--- START ---

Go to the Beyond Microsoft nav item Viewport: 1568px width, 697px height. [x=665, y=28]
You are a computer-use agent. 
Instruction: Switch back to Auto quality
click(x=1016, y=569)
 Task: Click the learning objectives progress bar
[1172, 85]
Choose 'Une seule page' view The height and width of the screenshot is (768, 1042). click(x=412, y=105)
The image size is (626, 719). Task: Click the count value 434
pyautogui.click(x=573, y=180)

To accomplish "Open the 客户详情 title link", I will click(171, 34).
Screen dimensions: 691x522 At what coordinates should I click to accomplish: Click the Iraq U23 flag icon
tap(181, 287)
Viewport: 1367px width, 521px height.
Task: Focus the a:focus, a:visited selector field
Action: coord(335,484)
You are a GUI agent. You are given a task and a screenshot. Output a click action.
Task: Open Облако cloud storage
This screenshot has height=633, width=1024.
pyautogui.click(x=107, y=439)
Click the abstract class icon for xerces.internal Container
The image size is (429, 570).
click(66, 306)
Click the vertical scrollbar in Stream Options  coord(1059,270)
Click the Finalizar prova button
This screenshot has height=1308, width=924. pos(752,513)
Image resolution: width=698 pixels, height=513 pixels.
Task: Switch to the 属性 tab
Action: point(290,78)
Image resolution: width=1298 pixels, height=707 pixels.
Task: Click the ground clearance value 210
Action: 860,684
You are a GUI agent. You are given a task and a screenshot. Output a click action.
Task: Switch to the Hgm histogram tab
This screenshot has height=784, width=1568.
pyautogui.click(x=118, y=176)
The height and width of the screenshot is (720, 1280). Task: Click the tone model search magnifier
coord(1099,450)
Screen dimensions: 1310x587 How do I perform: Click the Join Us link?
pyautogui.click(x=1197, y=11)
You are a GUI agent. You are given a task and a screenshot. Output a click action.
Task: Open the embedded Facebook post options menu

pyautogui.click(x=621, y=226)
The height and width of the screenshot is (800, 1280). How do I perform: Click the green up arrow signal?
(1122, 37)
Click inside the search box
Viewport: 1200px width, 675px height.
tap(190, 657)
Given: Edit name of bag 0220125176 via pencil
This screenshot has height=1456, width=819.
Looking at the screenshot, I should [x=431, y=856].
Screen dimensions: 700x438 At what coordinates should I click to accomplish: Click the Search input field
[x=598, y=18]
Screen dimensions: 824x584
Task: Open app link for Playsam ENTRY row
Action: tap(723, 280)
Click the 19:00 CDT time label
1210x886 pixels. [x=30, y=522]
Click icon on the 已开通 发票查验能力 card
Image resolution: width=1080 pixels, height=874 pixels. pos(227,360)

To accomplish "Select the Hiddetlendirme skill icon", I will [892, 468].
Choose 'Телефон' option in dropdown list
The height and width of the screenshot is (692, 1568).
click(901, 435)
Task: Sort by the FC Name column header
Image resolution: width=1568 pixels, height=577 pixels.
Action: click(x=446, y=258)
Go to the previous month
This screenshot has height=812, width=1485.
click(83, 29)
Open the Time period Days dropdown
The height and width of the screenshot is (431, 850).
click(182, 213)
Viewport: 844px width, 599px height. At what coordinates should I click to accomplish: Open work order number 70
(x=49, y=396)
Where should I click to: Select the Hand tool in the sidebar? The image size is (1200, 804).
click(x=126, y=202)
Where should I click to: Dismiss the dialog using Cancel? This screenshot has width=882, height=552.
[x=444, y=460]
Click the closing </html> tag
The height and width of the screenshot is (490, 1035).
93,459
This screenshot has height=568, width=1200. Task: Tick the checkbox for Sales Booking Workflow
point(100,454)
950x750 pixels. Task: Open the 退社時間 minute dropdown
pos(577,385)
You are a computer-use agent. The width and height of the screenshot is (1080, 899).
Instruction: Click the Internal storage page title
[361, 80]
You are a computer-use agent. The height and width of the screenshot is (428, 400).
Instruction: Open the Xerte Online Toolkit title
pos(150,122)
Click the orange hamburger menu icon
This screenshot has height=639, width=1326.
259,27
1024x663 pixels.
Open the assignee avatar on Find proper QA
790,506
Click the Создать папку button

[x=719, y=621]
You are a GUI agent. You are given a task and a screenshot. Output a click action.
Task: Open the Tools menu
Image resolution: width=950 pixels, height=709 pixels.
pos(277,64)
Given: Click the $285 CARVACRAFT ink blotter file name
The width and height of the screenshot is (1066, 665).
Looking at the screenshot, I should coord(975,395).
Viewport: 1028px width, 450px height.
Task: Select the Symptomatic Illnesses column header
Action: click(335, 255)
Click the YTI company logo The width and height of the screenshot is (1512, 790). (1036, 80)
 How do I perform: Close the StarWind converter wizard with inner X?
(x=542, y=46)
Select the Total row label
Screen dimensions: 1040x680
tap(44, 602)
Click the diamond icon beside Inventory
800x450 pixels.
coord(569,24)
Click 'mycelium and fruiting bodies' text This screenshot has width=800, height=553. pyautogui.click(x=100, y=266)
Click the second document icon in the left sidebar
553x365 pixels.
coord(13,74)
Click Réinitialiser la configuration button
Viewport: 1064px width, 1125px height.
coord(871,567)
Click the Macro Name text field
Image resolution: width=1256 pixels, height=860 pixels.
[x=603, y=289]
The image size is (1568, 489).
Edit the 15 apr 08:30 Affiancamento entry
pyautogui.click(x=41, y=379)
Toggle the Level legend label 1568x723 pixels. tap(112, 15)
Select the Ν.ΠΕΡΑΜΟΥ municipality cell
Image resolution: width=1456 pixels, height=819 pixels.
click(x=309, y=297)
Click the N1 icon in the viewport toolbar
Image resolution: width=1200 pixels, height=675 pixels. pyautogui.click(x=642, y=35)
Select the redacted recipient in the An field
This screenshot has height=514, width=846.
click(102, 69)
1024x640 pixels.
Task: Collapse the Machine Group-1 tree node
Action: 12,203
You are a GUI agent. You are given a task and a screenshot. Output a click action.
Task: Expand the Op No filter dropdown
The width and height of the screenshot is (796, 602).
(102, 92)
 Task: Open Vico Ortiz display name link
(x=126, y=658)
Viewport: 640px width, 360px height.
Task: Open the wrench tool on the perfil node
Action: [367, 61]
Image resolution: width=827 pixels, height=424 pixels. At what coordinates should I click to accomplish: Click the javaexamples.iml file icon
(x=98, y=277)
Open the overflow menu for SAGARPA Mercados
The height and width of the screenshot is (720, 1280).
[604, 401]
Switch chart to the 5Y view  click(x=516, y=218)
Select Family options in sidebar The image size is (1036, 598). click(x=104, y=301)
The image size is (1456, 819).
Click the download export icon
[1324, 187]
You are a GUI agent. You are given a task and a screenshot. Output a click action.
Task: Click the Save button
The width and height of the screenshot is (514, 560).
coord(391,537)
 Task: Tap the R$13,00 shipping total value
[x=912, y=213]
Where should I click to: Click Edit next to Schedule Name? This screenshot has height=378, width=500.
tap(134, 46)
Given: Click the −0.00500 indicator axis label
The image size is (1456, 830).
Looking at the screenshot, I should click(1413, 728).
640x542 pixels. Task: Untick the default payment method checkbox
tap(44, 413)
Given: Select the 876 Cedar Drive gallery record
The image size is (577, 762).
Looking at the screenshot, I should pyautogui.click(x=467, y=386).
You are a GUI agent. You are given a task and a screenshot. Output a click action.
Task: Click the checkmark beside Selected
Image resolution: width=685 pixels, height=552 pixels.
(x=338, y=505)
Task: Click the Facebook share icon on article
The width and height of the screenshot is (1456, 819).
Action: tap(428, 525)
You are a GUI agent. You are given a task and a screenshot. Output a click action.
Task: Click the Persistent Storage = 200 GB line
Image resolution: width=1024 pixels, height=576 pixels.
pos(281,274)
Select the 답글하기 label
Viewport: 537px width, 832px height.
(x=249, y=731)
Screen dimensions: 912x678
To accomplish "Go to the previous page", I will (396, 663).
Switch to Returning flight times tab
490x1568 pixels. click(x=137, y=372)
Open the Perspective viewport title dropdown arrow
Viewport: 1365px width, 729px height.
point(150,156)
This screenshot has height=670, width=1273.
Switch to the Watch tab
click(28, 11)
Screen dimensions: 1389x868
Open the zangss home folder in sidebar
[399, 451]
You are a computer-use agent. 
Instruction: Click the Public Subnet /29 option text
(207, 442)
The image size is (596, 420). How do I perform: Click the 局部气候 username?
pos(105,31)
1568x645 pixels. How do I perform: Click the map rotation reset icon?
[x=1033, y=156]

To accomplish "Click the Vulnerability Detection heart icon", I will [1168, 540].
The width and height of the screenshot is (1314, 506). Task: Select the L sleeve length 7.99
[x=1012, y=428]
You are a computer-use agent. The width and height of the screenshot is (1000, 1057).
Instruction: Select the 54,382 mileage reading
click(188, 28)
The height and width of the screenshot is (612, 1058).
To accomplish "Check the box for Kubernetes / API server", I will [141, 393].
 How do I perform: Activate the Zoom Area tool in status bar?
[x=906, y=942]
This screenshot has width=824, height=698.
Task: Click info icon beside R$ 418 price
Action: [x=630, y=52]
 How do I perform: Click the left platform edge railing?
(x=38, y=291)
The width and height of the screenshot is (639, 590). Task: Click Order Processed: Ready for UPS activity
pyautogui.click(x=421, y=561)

--- END ---

§ ASSIGNED TASK: Only the lines from the first line of the material above through the line that contains "Click the vertical" should be quoted, each one exactly.

§ SOLVED PROBLEM:
Go to the Beyond Microsoft nav item Viewport: 1568px width, 697px height. [x=665, y=28]
You are a computer-use agent. 
Instruction: Switch back to Auto quality
click(x=1016, y=569)
 Task: Click the learning objectives progress bar
[1172, 85]
Choose 'Une seule page' view The height and width of the screenshot is (768, 1042). click(x=412, y=105)
The image size is (626, 719). Task: Click the count value 434
pyautogui.click(x=573, y=180)

To accomplish "Open the 客户详情 title link", I will click(171, 34).
Screen dimensions: 691x522 At what coordinates should I click to accomplish: Click the Iraq U23 flag icon
tap(181, 287)
Viewport: 1367px width, 521px height.
Task: Focus the a:focus, a:visited selector field
Action: coord(335,484)
You are a GUI agent. You are given a task and a screenshot. Output a click action.
Task: Open Облако cloud storage
This screenshot has height=633, width=1024.
pyautogui.click(x=107, y=439)
Click the abstract class icon for xerces.internal Container
The image size is (429, 570).
click(66, 306)
Click the vertical scrollbar in Stream Options  coord(1059,270)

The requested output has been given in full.